En réponse, ceux et celles que le gouvernement qualifie de «héros» à la télévision viennent d’apprendre que l’État allait supprimer 600 postes au CHU de Nancy. Le directeur de l’Agence Régionale de Santé du Grand Est annonce tranquillement, en pleine crise sanitaire : «Les suppressions d’emploi ont été validées, tout a été travaillé en transparence. Je le répète, ce plan, c’est un fantastique outil de progrès». Le même explique qu’il n’y a «pas de raison de remettre en cause» les politiques menées avec l’épidémie de Covid, ou encore que «le dossier devait être examiné début juin. La trajectoire restera la même en faisant le pari du développement de la chirurgie ambulatoire et de la rationalisation des installations en passant de 7 sites à un seul». Ce plan prévoit la suppression de 174 lits et 598 postes en cinq ans.
Les équipes ont répondu par un communiqué de colère, estimant les propos « déconcertants, indécents, et «totalement décalés».
«Évoquer de tels chiffres à l’heure où les équipes vont au bout du bout de leur investissement personnel […] témoigne d’une absence de compréhension des réalités de terrain et d’empathie par rapport aux soignants, ce qui ne manquera pas de les blesser en plein combat», selon le président de la commission médicale du CHRU et le maire de Nancy.

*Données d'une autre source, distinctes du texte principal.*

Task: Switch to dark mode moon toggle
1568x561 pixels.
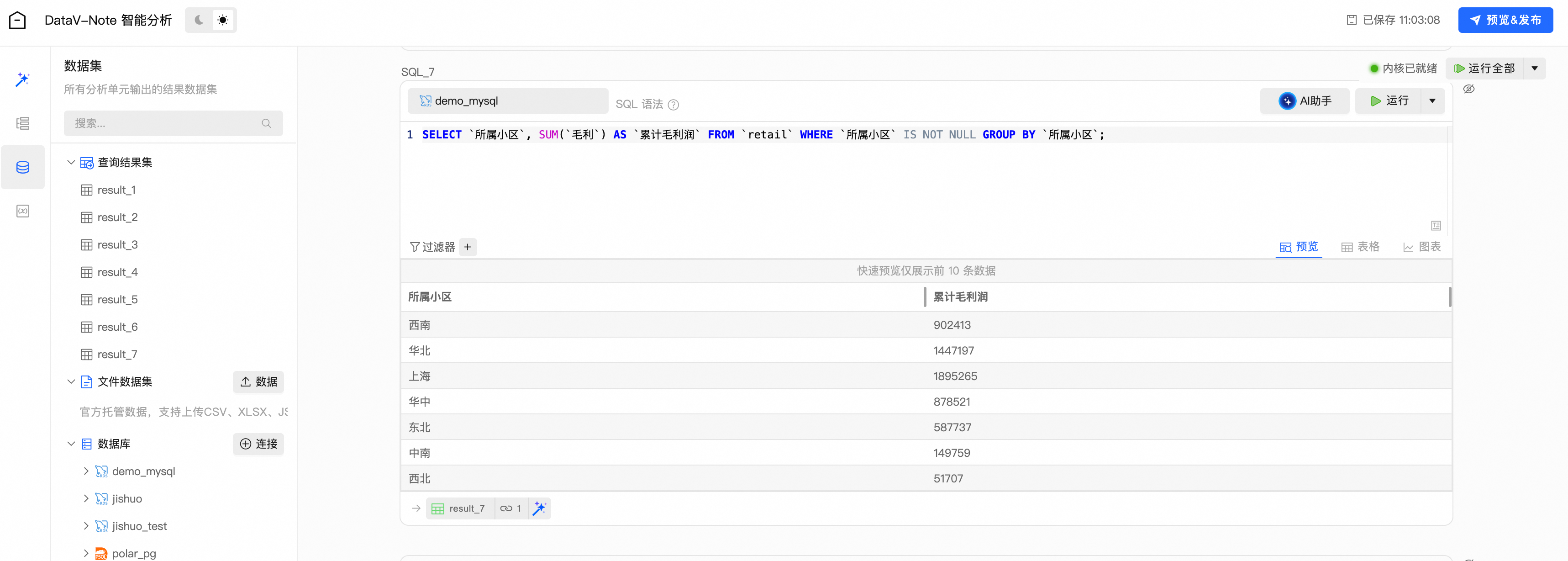Action: tap(199, 20)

Cette affaire démontre que la machine à briser des vies pour le profit ne s’arrêtera pas toute seule. Que derrière les discours sirupeux et les appels à «l’unité nationale», les logiques économiques inhumaines sont toujours à l’ordre du jour. Ceux qui appellent à applaudir les soignants à 20h veulent continuer à saccager la santé. Si nous ne sabotons pas leur machine mortifère, elle continuera de tourner de plus belle, sitôt la crise passée.